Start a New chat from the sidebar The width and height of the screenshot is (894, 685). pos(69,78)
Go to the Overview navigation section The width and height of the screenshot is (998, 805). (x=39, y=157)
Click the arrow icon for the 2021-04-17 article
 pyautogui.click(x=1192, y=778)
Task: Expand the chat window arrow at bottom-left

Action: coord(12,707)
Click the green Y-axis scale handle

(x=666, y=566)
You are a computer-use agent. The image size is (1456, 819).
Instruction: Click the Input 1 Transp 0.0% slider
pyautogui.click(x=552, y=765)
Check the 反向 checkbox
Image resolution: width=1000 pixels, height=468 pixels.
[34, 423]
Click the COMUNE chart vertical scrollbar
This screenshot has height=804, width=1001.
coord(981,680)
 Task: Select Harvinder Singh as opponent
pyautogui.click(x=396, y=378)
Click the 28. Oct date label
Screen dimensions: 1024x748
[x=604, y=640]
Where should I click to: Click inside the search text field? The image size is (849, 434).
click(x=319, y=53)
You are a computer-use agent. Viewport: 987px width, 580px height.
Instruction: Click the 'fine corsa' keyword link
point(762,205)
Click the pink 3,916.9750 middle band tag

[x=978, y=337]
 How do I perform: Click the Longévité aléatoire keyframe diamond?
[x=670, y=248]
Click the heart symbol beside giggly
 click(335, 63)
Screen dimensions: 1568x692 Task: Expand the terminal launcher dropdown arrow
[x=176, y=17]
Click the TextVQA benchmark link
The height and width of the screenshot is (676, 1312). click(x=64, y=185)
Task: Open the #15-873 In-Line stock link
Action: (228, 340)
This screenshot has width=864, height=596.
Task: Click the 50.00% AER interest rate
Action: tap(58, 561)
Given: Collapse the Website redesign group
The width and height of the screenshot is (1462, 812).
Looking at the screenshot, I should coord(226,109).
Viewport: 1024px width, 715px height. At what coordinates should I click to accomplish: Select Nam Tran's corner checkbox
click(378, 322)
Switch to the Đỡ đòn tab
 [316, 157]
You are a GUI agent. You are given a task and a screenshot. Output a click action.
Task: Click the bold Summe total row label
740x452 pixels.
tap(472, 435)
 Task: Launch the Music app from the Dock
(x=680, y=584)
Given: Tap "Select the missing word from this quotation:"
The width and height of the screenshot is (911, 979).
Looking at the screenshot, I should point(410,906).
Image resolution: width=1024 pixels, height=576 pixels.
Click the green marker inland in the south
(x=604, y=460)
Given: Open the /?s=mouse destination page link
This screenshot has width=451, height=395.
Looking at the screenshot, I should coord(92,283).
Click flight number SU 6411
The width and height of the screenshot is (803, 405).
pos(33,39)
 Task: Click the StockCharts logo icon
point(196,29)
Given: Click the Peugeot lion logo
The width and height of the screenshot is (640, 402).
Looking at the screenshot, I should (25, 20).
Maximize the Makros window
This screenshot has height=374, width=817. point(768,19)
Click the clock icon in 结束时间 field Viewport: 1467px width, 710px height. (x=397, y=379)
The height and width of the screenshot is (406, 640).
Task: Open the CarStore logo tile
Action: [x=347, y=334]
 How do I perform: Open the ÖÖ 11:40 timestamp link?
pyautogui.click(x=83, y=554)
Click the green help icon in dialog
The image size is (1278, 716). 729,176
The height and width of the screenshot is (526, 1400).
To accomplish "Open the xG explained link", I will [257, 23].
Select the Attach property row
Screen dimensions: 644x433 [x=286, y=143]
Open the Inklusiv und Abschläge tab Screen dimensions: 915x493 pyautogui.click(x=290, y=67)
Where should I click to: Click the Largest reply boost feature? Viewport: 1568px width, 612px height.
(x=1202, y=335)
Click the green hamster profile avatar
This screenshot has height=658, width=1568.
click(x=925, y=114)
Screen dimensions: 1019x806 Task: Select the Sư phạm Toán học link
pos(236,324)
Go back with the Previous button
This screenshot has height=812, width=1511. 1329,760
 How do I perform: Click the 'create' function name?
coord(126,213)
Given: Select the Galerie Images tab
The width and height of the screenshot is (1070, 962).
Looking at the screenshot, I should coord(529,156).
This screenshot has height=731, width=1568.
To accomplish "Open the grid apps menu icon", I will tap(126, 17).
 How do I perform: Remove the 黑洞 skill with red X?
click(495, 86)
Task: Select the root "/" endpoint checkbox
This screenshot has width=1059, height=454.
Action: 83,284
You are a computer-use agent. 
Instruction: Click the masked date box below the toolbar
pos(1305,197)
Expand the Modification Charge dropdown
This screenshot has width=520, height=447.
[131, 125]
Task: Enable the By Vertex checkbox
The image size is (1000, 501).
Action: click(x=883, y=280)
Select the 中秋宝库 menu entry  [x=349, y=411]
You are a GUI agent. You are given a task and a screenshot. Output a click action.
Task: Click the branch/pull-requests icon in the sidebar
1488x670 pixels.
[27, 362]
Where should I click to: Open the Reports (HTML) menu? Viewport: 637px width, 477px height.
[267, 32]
============================================================
ACTION ITEM: If a line in the records above holds the string "agent", copy it out.

PROBLEM SOLUTION:
You are a computer-use agent. The image size is (1456, 819).
You are a computer-use agent. Viewport: 987px width, 580px height.
You are a GUI agent. You are given a task and a screenshot. Output a click action.
You are a computer-use agent. 
You are a GUI agent. You are given a task and a screenshot. Output a click action.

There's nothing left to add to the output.